It is considered part of the Online Étiquette to always check if the website you want to extract the information from has a public API for this use, instead of programming a scrapper that can crash the host server. You might be wondering why not all websites set up an API for this. Well, maybe they haven’t thought about it or maybe they don’t want you to obtain this information in the first place. This raises a very important question for us all.

Is Web Scraping legal?

Due to the increasing popularity and use of web scraping, along with some legal cases, many people asks: Is web scraping legal? In reality, this question might be difficult to access and it would depend on the geographical/institutional/legal grounds where it is asked and, most importantly, I’m no lawyer at all. However, there is a few point that we should always take into account.

For example, what kind of data are we extracting from the web? It is important that we make sure that we are extracting Publicly Available Data. Information is considered publicly available when…

• The user has made the data public
• No account or login information is required to access the data
• The robots.txt file does not prohibit the extraction of the information we are targeting.

While the first two points do not require further explanation, the third one might have left you wondering… robots???

A robots.txt file is a set of rules that automated bots should follow while crawling and scraping the information in the website. You can check the robots.txt file from Wikipedia as an example. Please notice how they warn about way too fast spiders. PromptCloud.com has a straightforward article on how to read and respect robots.txt files.

For more information about the legality of web scraping, you can check this short video from ParseHub.

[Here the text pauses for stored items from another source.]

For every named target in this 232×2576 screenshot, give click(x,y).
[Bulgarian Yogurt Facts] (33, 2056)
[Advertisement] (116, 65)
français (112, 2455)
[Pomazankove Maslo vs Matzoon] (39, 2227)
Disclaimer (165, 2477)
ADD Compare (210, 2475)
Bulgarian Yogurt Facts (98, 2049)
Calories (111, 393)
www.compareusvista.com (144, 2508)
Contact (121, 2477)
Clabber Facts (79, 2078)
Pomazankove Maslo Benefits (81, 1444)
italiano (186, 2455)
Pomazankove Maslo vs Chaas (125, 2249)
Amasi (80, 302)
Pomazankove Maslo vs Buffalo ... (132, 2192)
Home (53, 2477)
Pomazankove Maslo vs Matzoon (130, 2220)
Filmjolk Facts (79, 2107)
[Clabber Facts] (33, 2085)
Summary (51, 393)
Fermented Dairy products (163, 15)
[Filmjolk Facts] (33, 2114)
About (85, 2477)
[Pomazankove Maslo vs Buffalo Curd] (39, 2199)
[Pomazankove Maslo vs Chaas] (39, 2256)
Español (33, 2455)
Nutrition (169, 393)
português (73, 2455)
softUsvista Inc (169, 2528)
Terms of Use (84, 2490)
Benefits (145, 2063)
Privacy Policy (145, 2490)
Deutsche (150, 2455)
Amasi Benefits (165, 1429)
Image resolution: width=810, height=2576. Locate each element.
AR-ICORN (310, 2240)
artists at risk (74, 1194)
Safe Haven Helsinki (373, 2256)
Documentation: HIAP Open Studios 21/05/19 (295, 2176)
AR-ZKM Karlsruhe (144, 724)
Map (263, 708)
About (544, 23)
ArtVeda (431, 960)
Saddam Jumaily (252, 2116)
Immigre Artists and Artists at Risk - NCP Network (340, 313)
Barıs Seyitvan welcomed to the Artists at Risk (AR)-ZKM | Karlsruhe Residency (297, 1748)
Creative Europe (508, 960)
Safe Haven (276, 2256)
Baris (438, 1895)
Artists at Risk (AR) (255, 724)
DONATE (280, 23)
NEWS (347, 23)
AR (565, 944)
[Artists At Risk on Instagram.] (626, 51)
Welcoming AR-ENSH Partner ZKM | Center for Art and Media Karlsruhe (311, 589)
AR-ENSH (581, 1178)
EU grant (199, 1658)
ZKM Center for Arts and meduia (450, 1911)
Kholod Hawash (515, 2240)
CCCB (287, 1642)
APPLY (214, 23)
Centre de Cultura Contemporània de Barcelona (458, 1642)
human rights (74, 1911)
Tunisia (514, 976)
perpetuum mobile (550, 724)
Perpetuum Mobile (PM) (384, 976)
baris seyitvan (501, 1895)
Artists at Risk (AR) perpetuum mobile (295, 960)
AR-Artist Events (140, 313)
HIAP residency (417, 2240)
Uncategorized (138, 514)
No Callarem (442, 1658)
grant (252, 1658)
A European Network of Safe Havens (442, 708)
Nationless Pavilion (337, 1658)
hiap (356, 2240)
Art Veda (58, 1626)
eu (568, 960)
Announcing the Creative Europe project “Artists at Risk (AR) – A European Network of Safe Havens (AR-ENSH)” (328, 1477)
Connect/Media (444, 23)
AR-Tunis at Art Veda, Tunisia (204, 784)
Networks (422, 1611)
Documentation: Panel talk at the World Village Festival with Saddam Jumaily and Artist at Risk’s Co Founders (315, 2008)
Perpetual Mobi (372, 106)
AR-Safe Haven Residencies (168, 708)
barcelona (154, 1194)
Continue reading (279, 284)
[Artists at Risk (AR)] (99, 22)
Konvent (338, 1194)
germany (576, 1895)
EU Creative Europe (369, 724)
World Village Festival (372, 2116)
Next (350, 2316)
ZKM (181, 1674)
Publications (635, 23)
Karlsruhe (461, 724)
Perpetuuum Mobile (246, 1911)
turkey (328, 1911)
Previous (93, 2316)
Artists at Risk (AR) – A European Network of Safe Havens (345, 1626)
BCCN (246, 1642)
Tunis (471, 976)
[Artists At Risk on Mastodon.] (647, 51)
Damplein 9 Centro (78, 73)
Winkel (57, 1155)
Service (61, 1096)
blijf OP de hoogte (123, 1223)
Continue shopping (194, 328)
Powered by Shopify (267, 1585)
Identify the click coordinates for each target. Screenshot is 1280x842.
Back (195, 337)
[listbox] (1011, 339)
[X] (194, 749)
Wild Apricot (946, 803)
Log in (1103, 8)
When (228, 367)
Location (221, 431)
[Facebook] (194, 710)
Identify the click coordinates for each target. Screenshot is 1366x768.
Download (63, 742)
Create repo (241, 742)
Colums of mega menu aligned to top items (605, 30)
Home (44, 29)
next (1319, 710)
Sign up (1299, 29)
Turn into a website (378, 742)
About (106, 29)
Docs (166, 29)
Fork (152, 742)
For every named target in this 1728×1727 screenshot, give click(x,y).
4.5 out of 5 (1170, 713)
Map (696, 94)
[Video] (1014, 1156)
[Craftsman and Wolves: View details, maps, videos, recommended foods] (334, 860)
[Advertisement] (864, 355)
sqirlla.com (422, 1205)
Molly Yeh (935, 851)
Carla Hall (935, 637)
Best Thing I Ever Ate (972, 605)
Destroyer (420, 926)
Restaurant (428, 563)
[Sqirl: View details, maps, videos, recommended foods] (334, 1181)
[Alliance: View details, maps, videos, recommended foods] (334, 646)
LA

How does Web Scraping works?

As we mentioned before, Web Scraping is the process of extracting information from the web. However, in order to extract it, you would first have to search for this data even within a single website. Therefore, we usually talk about making use of a web crawler and a web scraper.

As explained in this article by Zyte,

A web crawler, which we generally call a “spider,” is an artificial intelligence that browses the internet to index and search for content by following links and exploring websites.

On the other hand,

A web scraper is a specialized tool designed to accurately and quickly extract data from a specific web page.

In other words, while the crawler targets URLs to pass to the scraper, the scraper makes use of tools such as XPaths, CSS selectors and/or regular expressions to target chunks of code within the HTML code of a website and create an organized data set for your desired use. Please note that sometimes, a crawler might behave just like a scraper given that it might have to make use of the same tools to extract the desire URLs. This is why people often refers to scrapers and crawlers as interchangeably terms (but they are not).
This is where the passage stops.